Consigne -> Comptez les lignes des données qui contiennent le mot « Open » en respectant les majuscules et minuscules. Donnez seulement ce nombre.

Éléments enregistrés d'une collection
——
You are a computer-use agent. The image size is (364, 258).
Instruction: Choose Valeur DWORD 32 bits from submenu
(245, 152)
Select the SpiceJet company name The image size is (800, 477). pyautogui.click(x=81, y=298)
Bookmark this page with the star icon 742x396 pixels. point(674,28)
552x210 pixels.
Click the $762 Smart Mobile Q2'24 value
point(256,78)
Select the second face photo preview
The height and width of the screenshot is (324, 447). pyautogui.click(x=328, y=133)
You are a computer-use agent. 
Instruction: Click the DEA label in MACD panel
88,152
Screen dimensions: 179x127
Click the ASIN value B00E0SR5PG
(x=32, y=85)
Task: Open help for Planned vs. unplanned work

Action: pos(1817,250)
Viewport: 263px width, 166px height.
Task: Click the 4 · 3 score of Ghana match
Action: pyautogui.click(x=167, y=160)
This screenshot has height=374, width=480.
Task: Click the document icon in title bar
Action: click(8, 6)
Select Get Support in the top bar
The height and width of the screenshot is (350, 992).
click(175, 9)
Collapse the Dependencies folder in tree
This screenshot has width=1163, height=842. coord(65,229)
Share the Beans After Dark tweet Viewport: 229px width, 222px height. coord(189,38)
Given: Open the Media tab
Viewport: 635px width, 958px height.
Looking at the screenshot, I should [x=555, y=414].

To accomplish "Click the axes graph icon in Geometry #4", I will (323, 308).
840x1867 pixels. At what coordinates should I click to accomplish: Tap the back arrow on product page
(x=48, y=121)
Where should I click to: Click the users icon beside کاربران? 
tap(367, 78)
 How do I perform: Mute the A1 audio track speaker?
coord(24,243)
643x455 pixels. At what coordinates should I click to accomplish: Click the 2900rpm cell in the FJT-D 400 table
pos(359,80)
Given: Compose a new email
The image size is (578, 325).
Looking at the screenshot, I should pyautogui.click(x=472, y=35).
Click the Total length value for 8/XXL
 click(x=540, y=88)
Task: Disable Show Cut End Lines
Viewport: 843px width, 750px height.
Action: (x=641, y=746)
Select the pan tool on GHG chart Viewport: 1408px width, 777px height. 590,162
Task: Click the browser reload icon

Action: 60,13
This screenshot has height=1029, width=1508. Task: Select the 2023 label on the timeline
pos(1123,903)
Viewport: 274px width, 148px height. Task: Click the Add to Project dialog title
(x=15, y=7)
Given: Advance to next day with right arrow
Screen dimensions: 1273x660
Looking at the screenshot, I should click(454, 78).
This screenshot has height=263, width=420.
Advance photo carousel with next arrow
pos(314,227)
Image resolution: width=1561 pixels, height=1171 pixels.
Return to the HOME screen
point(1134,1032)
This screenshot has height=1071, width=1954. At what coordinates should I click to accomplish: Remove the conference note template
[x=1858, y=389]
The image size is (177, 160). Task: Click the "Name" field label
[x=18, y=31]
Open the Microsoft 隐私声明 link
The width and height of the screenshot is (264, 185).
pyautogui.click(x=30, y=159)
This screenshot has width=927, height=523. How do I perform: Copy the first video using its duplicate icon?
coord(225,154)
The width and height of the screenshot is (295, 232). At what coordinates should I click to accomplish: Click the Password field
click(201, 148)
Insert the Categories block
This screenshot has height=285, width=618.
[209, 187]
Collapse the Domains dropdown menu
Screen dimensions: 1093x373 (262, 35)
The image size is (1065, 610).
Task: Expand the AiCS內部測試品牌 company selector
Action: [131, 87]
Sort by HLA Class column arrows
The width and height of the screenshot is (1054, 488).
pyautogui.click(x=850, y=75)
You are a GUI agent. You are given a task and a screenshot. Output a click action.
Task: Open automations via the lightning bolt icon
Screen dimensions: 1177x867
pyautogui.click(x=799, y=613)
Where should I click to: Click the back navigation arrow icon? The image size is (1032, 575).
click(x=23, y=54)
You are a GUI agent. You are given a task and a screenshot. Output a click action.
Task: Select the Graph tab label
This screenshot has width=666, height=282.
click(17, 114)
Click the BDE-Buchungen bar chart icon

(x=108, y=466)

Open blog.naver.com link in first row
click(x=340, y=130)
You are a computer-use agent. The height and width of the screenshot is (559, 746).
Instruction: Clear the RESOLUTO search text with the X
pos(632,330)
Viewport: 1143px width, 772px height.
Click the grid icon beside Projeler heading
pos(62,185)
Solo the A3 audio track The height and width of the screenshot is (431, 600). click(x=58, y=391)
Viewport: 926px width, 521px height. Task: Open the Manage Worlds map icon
——
Corrigé -> 6